PROBLEM TO WORK ON:
The whole listing, repeated exactly, is what this task asks for.
- - - - -
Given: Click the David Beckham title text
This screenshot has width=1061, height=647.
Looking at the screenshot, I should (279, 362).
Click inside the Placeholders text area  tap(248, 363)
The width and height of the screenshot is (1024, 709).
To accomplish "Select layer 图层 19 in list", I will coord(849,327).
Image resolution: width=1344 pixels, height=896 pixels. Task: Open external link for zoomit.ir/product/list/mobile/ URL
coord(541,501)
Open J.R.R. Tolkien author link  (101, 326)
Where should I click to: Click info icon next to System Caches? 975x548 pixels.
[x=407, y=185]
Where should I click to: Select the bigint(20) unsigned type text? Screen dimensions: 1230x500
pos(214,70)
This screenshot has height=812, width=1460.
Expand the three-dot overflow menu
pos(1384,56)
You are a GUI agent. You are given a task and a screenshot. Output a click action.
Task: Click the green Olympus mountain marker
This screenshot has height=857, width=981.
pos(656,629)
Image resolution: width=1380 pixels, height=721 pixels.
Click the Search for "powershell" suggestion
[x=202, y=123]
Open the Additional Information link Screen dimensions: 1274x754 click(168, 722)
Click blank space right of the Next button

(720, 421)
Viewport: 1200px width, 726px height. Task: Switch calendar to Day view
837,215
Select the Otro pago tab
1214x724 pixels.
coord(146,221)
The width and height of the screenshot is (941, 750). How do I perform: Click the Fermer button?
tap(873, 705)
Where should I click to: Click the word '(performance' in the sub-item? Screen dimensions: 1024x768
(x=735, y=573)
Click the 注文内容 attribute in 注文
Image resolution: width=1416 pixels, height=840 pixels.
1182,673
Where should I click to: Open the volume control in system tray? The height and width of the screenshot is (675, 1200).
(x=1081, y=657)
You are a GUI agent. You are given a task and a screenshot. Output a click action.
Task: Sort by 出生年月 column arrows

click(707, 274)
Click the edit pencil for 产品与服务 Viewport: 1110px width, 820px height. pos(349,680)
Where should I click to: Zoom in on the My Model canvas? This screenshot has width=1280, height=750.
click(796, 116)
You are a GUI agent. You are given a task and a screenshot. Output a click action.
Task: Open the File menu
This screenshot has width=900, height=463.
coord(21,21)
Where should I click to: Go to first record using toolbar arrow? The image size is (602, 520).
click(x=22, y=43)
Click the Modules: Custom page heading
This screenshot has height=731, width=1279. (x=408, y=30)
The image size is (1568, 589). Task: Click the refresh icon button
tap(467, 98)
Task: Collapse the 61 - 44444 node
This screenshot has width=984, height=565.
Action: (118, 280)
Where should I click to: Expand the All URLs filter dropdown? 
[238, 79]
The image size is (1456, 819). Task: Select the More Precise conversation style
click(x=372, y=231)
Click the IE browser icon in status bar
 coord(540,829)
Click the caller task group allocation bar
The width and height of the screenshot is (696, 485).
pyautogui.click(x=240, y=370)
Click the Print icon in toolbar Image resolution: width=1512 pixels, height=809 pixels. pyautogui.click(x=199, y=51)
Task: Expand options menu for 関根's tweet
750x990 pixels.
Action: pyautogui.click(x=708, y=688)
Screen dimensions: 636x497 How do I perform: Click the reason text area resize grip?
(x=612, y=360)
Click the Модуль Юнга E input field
- - - - -
REPLY TO THE EXERCISE:
Given: Click the David Beckham title text
This screenshot has width=1061, height=647.
Looking at the screenshot, I should (279, 362).
Click inside the Placeholders text area  tap(248, 363)
The width and height of the screenshot is (1024, 709).
To accomplish "Select layer 图层 19 in list", I will coord(849,327).
Image resolution: width=1344 pixels, height=896 pixels. Task: Open external link for zoomit.ir/product/list/mobile/ URL
coord(541,501)
Open J.R.R. Tolkien author link  (101, 326)
Where should I click to: Click info icon next to System Caches? 975x548 pixels.
[x=407, y=185]
Where should I click to: Select the bigint(20) unsigned type text? Screen dimensions: 1230x500
pos(214,70)
This screenshot has height=812, width=1460.
Expand the three-dot overflow menu
pos(1384,56)
You are a GUI agent. You are given a task and a screenshot. Output a click action.
Task: Click the green Olympus mountain marker
This screenshot has height=857, width=981.
pos(656,629)
Image resolution: width=1380 pixels, height=721 pixels.
Click the Search for "powershell" suggestion
[x=202, y=123]
Open the Additional Information link Screen dimensions: 1274x754 click(168, 722)
Click blank space right of the Next button

(720, 421)
Viewport: 1200px width, 726px height. Task: Switch calendar to Day view
837,215
Select the Otro pago tab
1214x724 pixels.
coord(146,221)
The width and height of the screenshot is (941, 750). How do I perform: Click the Fermer button?
tap(873, 705)
Where should I click to: Click the word '(performance' in the sub-item? Screen dimensions: 1024x768
(x=735, y=573)
Click the 注文内容 attribute in 注文
Image resolution: width=1416 pixels, height=840 pixels.
1182,673
Where should I click to: Open the volume control in system tray? The height and width of the screenshot is (675, 1200).
(x=1081, y=657)
You are a GUI agent. You are given a task and a screenshot. Output a click action.
Task: Sort by 出生年月 column arrows

click(707, 274)
Click the edit pencil for 产品与服务 Viewport: 1110px width, 820px height. pos(349,680)
Where should I click to: Zoom in on the My Model canvas? This screenshot has width=1280, height=750.
click(796, 116)
You are a GUI agent. You are given a task and a screenshot. Output a click action.
Task: Open the File menu
This screenshot has width=900, height=463.
coord(21,21)
Where should I click to: Go to first record using toolbar arrow? The image size is (602, 520).
click(x=22, y=43)
Click the Modules: Custom page heading
This screenshot has height=731, width=1279. (x=408, y=30)
The image size is (1568, 589). Task: Click the refresh icon button
tap(467, 98)
Task: Collapse the 61 - 44444 node
This screenshot has width=984, height=565.
Action: (118, 280)
Where should I click to: Expand the All URLs filter dropdown? 
[238, 79]
The image size is (1456, 819). Task: Select the More Precise conversation style
click(x=372, y=231)
Click the IE browser icon in status bar
 coord(540,829)
Click the caller task group allocation bar
The width and height of the screenshot is (696, 485).
pyautogui.click(x=240, y=370)
Click the Print icon in toolbar Image resolution: width=1512 pixels, height=809 pixels. pyautogui.click(x=199, y=51)
Task: Expand options menu for 関根's tweet
750x990 pixels.
Action: pyautogui.click(x=708, y=688)
Screen dimensions: 636x497 How do I perform: Click the reason text area resize grip?
(x=612, y=360)
Click the Модуль Юнга E input field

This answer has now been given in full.